Le Sage et l'Hôpital des Fous Etienne Catalan (1792 - 1868)

Un Sage visitait un Hôpital de Fous :
Singulier passe-temps, direz-vous, pour un Sage !
Le Sage veut tout voir, et c'est pour son usage,
Que Dieu nous fit divers et d'humeurs et de goûts :
Toute chose ici-bas, la raison, la folie,
Frappe, instruit un Érasme, un Socrate, un Platon.
Notre homme était à peine entré dans la maison,
Qu'un beau Vieillard, en qui s'allie
L'obligeance à la gravité,
L'aborde avec aménité :
Vous ne connaissez rien sans doute ;
De tout ce qui se voit et se fait en ces lieux ?
Laissez-moi vous guider, Monsieur, dans cette route ;
Pour votre cœur et pour vos yeux,
Comme elle sera triste ! A combien de misères,
L'art y vient, chaque jour, vainement compatir !
Êtes-vous bien sensible ? il vous faudrait partir,
Sans rien voir, croyez-moi ; car, vous ne savez guères
Quels tableaux vont ici s'offrir à chaque pas :
Infortunés ! mieux vaudrait le trépas,
Que tous ces maux soufferts sans espérance
D'un meilleur avenir ! Mais, du moins, la souffrance,
Qui, s'ils pouvaient sentir tout le poids de leur sort,
Leur ferait désirer la mort ,
Celle qui les dégrade, et pour eux me désole,
Ils l'ignorent, dit- on, et voilà, j'en conviens,
Ce qui parfois, aussi, pour ces gens me console . —
Notre Sage, étonné de pareils entretiens,
Dans un tel lieu, mais touché pour son guide,
Allait lui demander quels puissants intérêts
L'attachaient là, malgré ses apparents regrets ;
Lorsqu'un nouvel Acteur, à la mine intrépide,
Apparut tout à coup : Adorez-moi, vous tous,
Criait-il, en donnant la chasse aux autres Fous,
Moi, le grand Jupiter, moi qui porte la foudre !

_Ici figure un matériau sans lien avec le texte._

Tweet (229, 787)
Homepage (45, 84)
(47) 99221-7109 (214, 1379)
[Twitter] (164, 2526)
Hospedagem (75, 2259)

À genoux ! à genoux ! profanes, ou ma main,
Ma main, qui fend la roche et qui dissout l'airain ,
Sans pitié pour un seul, va vous réduire en poudre ! ...
Qu'est- ce ci ? dit le Sage…..— Oh ! rien : ce Jupiter,
Cet homme, qui se croit un Dieu, sur sa parole,
S'il l'était bel et bon, saurait quelle est l'école,
Dont vous verriez en moi le magister ;
Car, s'il tenait le feu céleste,
S'il nous en menaçait, mon bras serait bien preste,
Et moi, Neptune, moi, d'un flot je l'éteindrais :
Oui, Jupiter, sa foudre , et tout le reste,
Fussent-ils là, je les engloutirais ! ... —

Et le Sage d'ouvrir de grands yeux, puis , de dire :
Il m'avait bien prédit que je m'attendrirais...
Qui l'eût pensé jamais, sans son propre délire ?
Cet homme aussi , cet homme, il a perdu le sens,
Lui qui parlait si bien ! Pauvres âmes humaines ! ...
Mais, tous les Fous sont- ils dans ces tristes domaines ?
Non, les cerveaux même les plus puissants,
Que quelque passion les prenne et les enflamme,
Les voilà détraqués ; nul donc n'a rien appris,
S'il n'est maître de ses esprits,
Et ne peut commander aux troubles de son âme.
Toujours ainsi fut fait, pourtant, notre univers,
Où la raison n'est chose, hélas ! des plus communes,
Qu'il n'y manqua jamais de soi - disant Neptunes.
Tout prêts à se moquer de ses faux Jupiters.